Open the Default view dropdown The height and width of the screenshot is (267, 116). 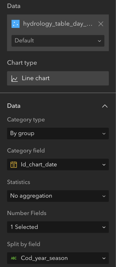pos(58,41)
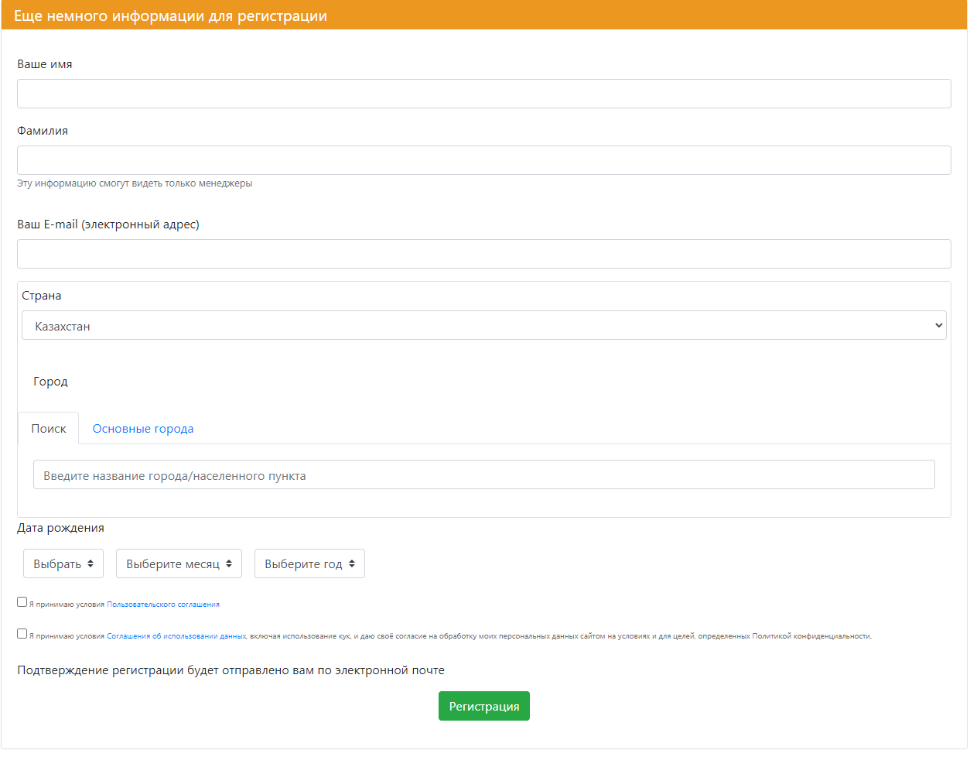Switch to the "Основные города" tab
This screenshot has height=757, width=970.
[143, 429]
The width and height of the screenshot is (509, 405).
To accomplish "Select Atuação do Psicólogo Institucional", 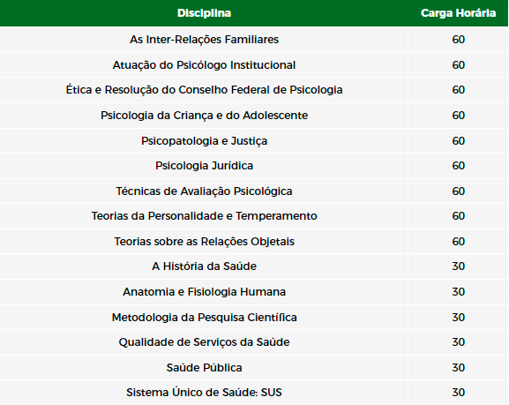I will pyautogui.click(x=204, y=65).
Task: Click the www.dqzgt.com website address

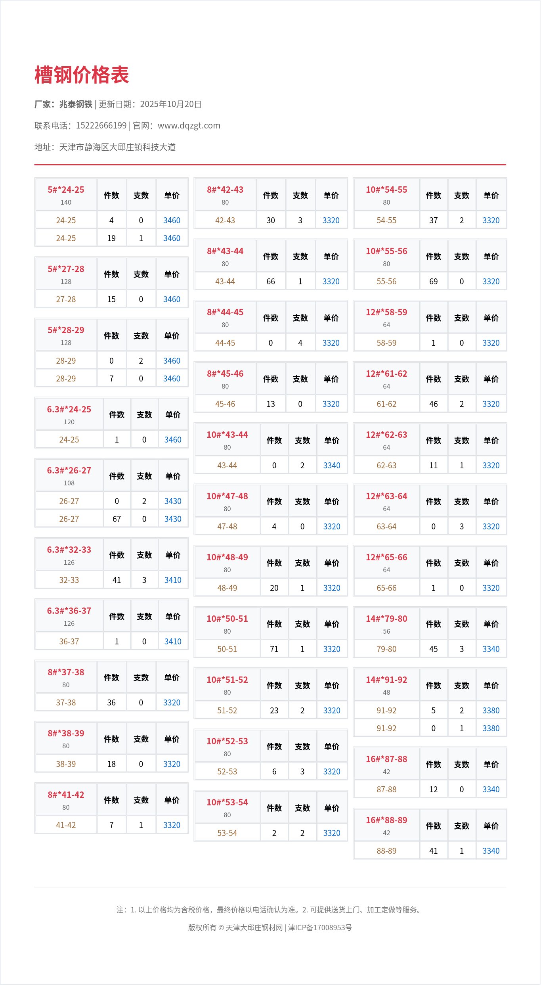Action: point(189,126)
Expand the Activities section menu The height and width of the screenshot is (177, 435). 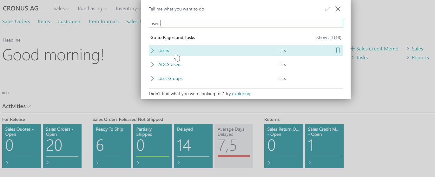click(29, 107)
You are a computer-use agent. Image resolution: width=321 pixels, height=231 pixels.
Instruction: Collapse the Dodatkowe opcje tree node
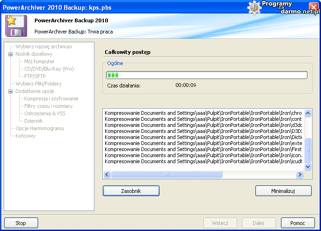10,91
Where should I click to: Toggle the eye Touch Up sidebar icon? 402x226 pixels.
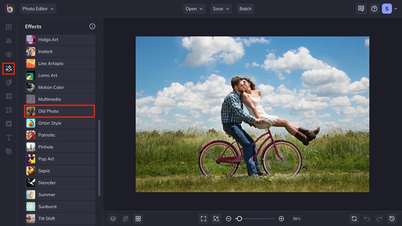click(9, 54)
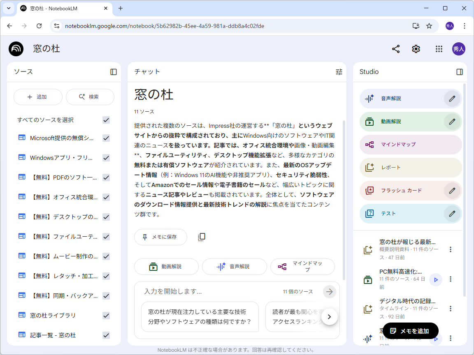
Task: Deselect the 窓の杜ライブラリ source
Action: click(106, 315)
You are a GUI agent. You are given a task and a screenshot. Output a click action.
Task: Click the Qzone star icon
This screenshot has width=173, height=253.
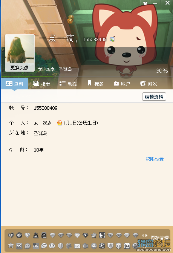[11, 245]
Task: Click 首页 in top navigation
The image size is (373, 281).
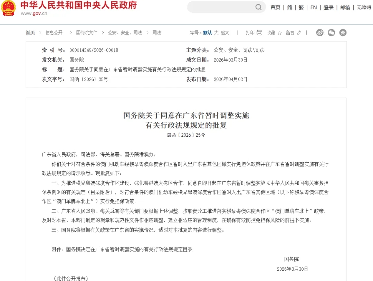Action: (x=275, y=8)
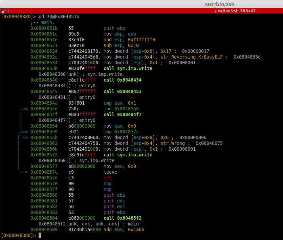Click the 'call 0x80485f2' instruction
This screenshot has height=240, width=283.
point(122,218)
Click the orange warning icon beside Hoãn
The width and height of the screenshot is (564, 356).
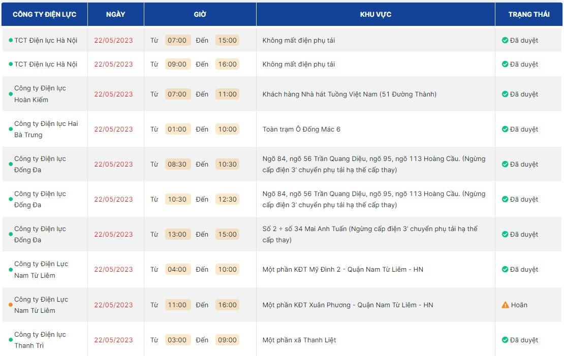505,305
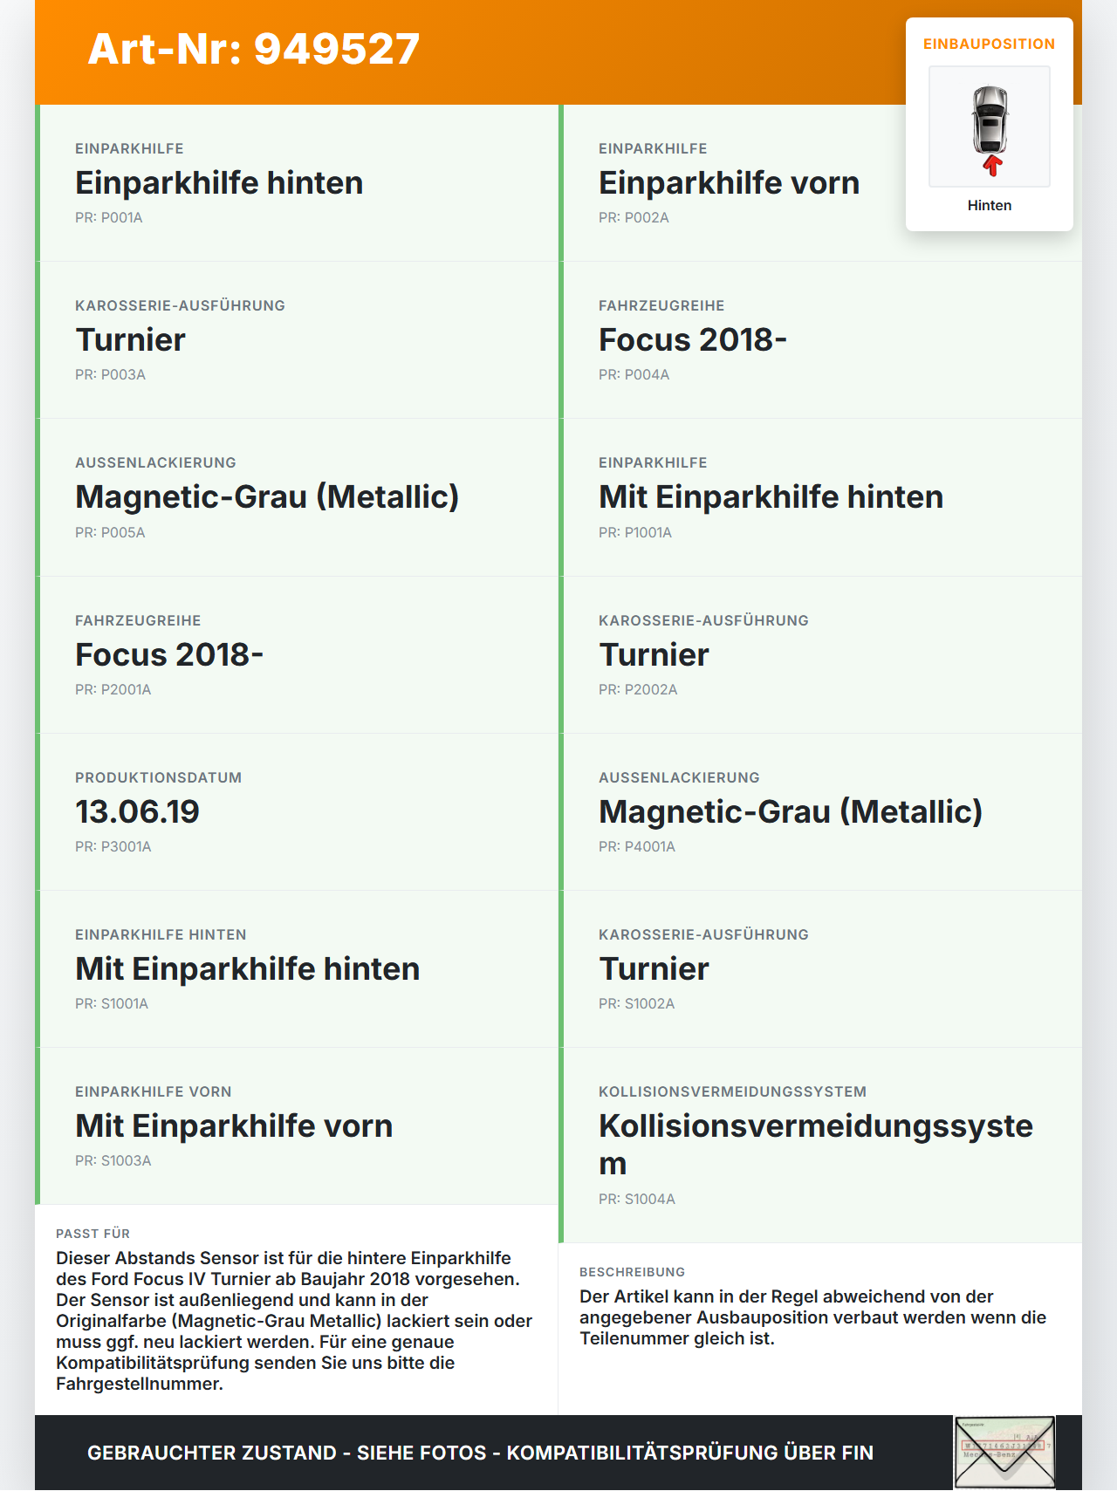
---
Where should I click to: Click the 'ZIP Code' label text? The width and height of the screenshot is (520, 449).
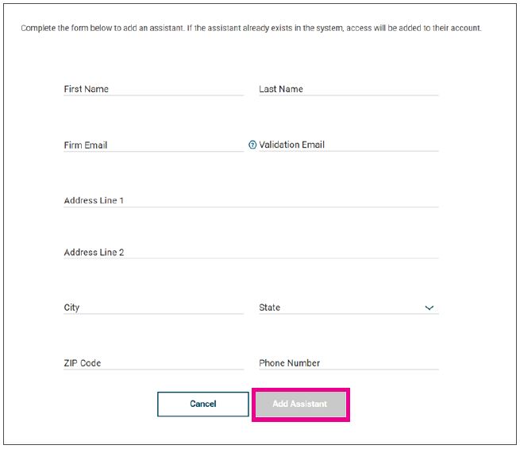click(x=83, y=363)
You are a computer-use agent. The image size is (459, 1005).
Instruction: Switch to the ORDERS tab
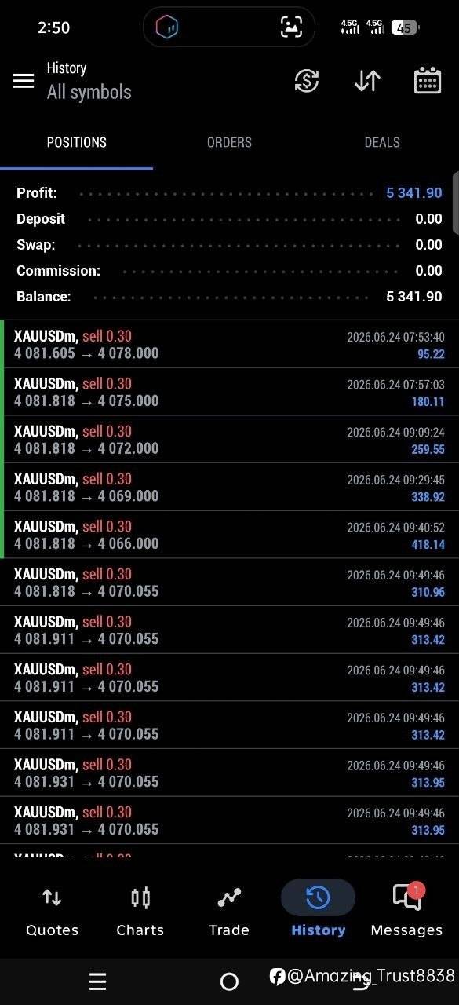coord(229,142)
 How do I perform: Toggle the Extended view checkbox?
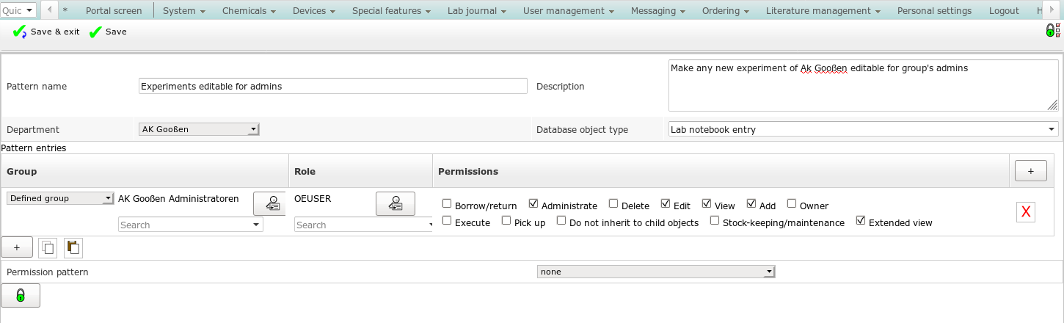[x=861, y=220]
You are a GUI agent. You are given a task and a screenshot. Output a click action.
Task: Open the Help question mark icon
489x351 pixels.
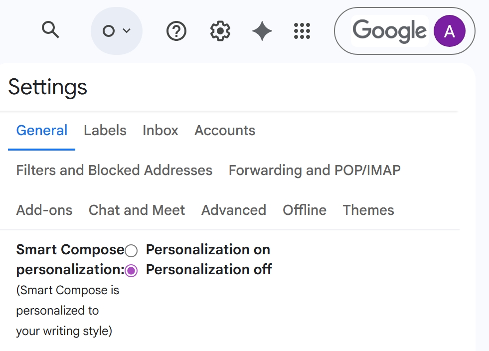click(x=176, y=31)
---
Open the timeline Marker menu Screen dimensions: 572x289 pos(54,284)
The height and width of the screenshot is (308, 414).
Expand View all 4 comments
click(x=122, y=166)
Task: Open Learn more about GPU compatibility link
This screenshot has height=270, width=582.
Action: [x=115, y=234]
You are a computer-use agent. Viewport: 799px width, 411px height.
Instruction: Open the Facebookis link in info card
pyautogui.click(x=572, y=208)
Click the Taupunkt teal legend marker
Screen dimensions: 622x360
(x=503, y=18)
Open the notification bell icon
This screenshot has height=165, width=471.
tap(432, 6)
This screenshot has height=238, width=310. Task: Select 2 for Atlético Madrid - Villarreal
---
Short problem:
Please pick out every line of the listing above that contains the word "This" and copy each one.

The output:
This screenshot has height=757, width=970.
This screenshot has width=173, height=253.
This screenshot has height=240, width=283.
This screenshot has height=270, width=582.
This screenshot has height=165, width=471.
This screenshot has height=238, width=310. Task: Select 2 for Atlético Madrid - Villarreal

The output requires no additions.